🤖 AI Summary
This work proposes BlendNet, a particle swarm optimization (PSO)-based weighted ensemble framework designed to address the limitations of traditional models in financial loan default prediction, which stem from nonlinear relationships, class imbalance, and dynamic shifts in borrower behavior. BlendNet integrates tree-based models and neural networks, employing recursive feature elimination for feature selection and a dynamic greedy weighting mechanism that assigns base model weights based on empirical performance. To capture higher-order interactions among model outputs while ensuring both predictive accuracy and well-calibrated probabilities, a neural network meta-learner is introduced in a stacking architecture. Evaluated on the Lending Club dataset, BlendNet achieves an AUC of 0.80, a macro-averaged F1-score of 0.73, and a default recall of 0.81, significantly outperforming individual baseline models.
📝 Abstract
Accurate prediction of loan defaults is a central challenge in credit risk management, particularly in modern financial datasets characterised by nonlinear relationships, class imbalance, and evolving borrower behaviour.
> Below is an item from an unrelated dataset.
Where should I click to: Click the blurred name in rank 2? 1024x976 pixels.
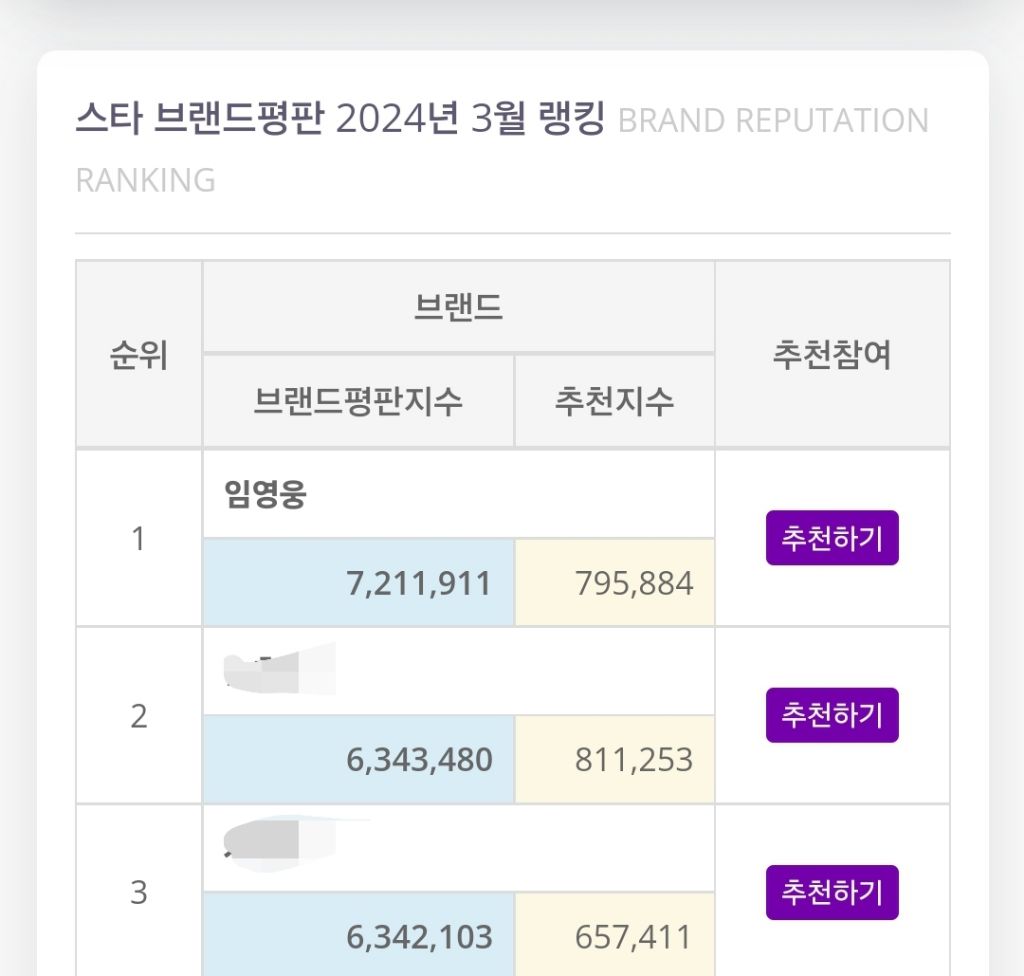pos(280,669)
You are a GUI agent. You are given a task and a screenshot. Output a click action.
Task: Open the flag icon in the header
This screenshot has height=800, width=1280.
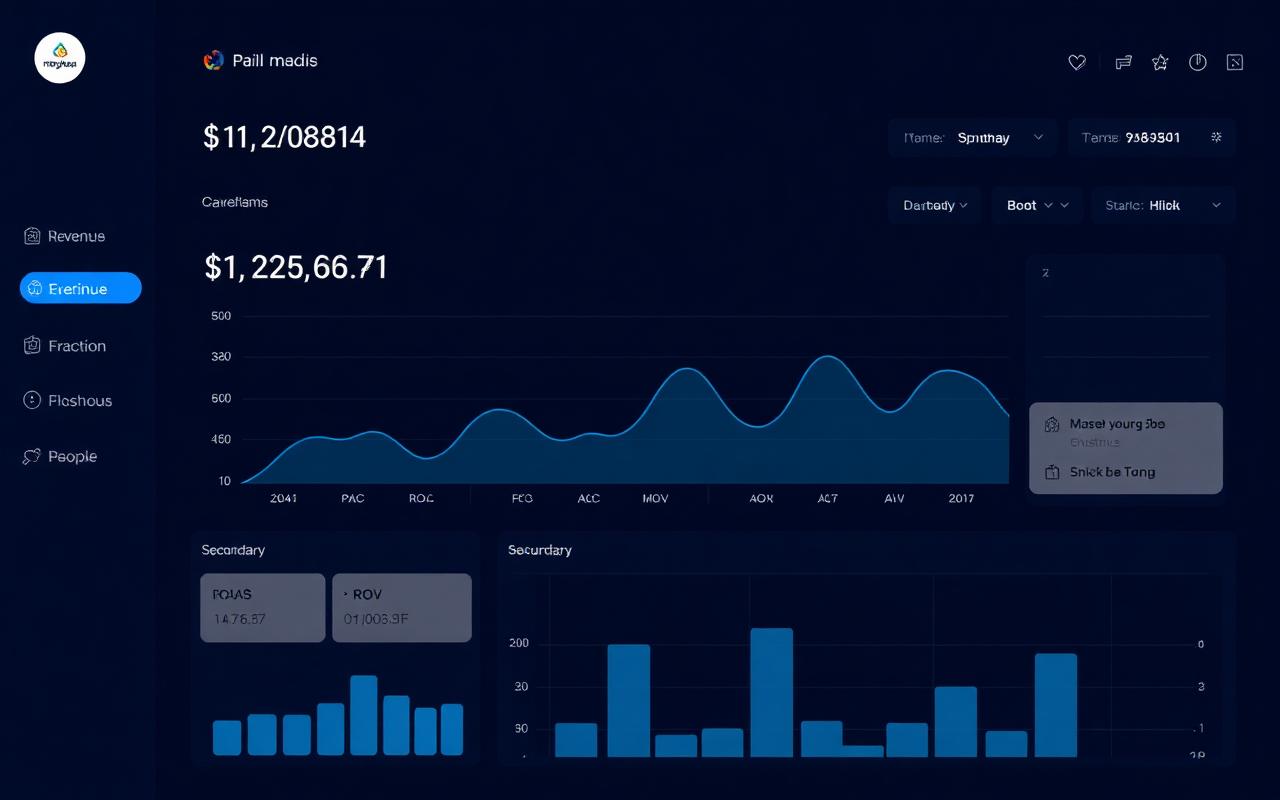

Traditional statistical models and static ensemble methods often struggle to maintain reliable performance under such conditions. This study proposes an Optimised Greedy-Weighted Ensemble framework for loan default prediction that dynamically allocates model weights based on empirical predictive performance. The framework integrates multiple machine learning classifiers, with their hyperparameters first optimised using Particle Swarm Optimisation. Model predictions are then combined via a regularised greedy weighting mechanism. At the same time, a neural-network-based meta-learner is employed within stacked-ensemble to capture higher-order relationships among model outputs. Experiments conducted on the Lending Club dataset demonstrate that the proposed framework improves predictive performance compared with individual classifiers. The BlendNet ensemble achieved the strongest results with an AUC of 0.80, a macro-average F1-score of 0.73, and a default recall of 0.81. Calibration analysis further shows that tree-based ensembles such as Extra Trees and Gradient Boosting provide the most reliable probability estimates, while the stacked ensemble offers superior ranking capability. Feature analysis using Recursive Feature Elimination identifies revolving utilisation, annual income, and debt-to-income ratio as the most influential predictors of loan default. These findings demonstrate that performance-driven ensemble weighting can improve both predictive accuracy and interpretability in credit risk modelling. The proposed framework provides a scalable data-driven approach to support institutional credit assessment, risk monitoring, and financial decision-making.